- Exercise:
Using the data that follows, return exactly the lines from the one that contains "Click the --grandpa-pub-key" through the one that contains "Open the 文件", ends included.

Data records
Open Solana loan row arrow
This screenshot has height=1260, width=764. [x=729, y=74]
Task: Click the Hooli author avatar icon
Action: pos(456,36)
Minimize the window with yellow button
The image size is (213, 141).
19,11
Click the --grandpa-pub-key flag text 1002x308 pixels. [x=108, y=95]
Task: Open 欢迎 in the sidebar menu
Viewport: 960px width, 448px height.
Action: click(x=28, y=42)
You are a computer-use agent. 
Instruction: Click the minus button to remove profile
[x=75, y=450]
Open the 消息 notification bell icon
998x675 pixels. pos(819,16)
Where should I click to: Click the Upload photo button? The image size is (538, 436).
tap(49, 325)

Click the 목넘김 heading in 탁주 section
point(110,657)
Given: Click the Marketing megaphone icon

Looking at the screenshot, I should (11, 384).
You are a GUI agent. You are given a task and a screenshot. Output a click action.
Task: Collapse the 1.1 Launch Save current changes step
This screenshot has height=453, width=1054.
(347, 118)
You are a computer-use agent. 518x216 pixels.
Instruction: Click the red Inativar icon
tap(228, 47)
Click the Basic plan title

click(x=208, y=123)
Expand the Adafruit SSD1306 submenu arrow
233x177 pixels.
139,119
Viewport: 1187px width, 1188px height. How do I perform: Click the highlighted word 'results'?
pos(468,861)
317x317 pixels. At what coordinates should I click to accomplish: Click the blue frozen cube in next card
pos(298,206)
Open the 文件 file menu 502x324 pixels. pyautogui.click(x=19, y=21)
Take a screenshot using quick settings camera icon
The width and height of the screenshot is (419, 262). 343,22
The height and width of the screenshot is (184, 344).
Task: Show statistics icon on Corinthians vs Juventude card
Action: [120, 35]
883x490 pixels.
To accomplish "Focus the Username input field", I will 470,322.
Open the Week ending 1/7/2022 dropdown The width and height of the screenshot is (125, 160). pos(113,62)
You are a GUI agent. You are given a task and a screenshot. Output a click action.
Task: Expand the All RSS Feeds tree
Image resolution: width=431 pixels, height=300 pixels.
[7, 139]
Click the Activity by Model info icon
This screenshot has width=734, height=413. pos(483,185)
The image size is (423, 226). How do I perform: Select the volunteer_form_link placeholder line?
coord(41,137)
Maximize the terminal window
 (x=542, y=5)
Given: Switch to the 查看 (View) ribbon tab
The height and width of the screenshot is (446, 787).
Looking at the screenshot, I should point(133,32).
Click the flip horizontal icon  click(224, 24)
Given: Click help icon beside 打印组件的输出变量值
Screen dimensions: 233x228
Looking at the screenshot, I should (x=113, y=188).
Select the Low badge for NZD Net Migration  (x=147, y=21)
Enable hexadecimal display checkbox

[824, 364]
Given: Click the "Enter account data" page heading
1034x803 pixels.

- Result:
Click the --grandpa-pub-key flag text 1002x308 pixels. [x=108, y=95]
Task: Open 欢迎 in the sidebar menu
Viewport: 960px width, 448px height.
Action: click(x=28, y=42)
You are a computer-use agent. 
Instruction: Click the minus button to remove profile
[x=75, y=450]
Open the 消息 notification bell icon
998x675 pixels. pos(819,16)
Where should I click to: Click the Upload photo button? The image size is (538, 436).
tap(49, 325)

Click the 목넘김 heading in 탁주 section
point(110,657)
Given: Click the Marketing megaphone icon

Looking at the screenshot, I should (11, 384).
You are a GUI agent. You are given a task and a screenshot. Output a click action.
Task: Collapse the 1.1 Launch Save current changes step
This screenshot has height=453, width=1054.
(347, 118)
You are a computer-use agent. 518x216 pixels.
Instruction: Click the red Inativar icon
tap(228, 47)
Click the Basic plan title

click(x=208, y=123)
Expand the Adafruit SSD1306 submenu arrow
233x177 pixels.
139,119
Viewport: 1187px width, 1188px height. How do I perform: Click the highlighted word 'results'?
pos(468,861)
317x317 pixels. At what coordinates should I click to accomplish: Click the blue frozen cube in next card
pos(298,206)
Open the 文件 file menu 502x324 pixels. pyautogui.click(x=19, y=21)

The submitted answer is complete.